Last month I caught up with Shanti, who was one of my
students two years ago in a class I taught in South Asia. In many ways Shanti’s story is common
in this part of the world, but unique in its nuance.
Shanti is from the state of Manipur in the northeast of
India. Born into a Hindu family,
she became a follower of Christ just a year before I met her. Predictably the opposition to her
conversion became an issue in her household. Shanti’s father wanted to arrange her to marry a Hindu boy,
but she refused. Shanti’s pastor
visited with her father and suggested she attend a training school that
specializes in small trade projects for church workers and missionaries. After completing her training she
returned to her home and now works in her church.
I learned that Shanti’s mother and sister are now followers
of Christ and her father has softened his attitude towards her. At this stage she does not want to
think about marriage as where she lives finding a Christian boy to marry would
be difficult and her father, due to pride, would probably resist such a
marriage. Shanti is content to
wait on the Lord and serve Him anyway He sees fit.

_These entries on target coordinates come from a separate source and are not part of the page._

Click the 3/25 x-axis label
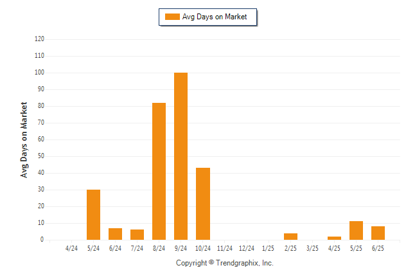Screen dimensions: 415x279 [x=312, y=248]
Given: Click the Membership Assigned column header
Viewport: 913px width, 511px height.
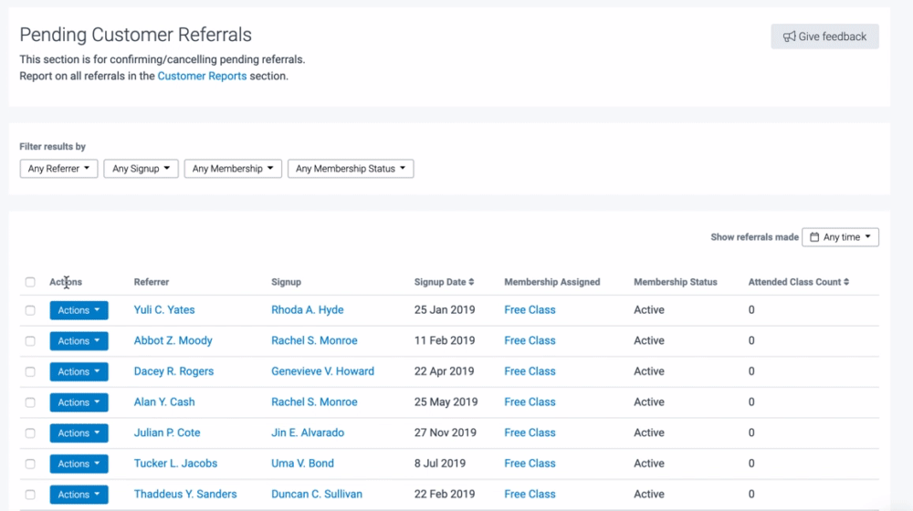Looking at the screenshot, I should coord(551,282).
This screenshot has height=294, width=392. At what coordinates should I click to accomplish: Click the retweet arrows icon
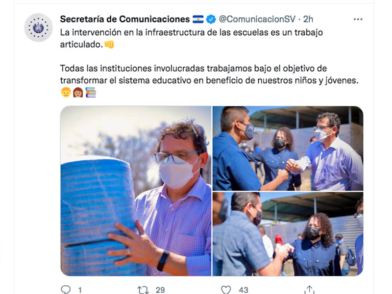pyautogui.click(x=143, y=290)
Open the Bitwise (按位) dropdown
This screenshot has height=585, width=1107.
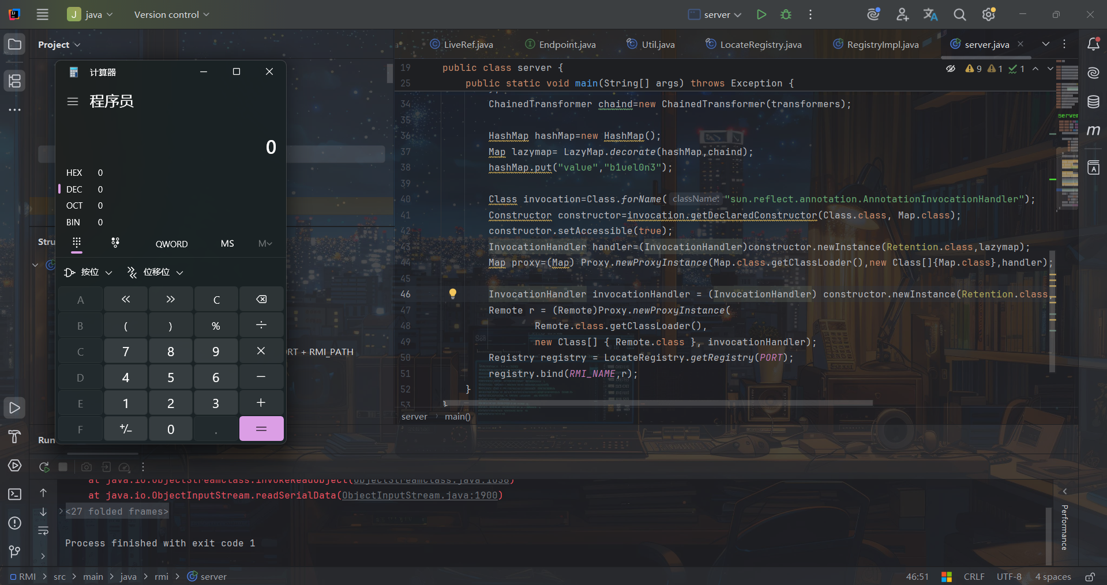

Though my passion is teaching missionaries from all parts of
the world to take the Gospel cross-culturally, the teaching of how to
communicate the Good News is not just for those crossing geographical
boundaries. For Christians like Shanti,
who live in the midst of unreached communities, the lessons of how to
contextualize the Gospel in one’s own family is relevant. People movements are seldom, if ever, brought about in big
evangelistic meetings. Families
and communities coming to Christ are more often a result of one person who
tells one other person about the Savior.
In societies where the Gospel is restrained because of ethnic and
religious opposition, it often the faith of one family member that becomes the
catalyst for household conversions.
Though we in missions often pray for the unreached people
groups, in that prayer may we also remember Christ followers like Shanti, who
faithfully live out their faith and share it with those in their own
communities and, indeed, among their own family.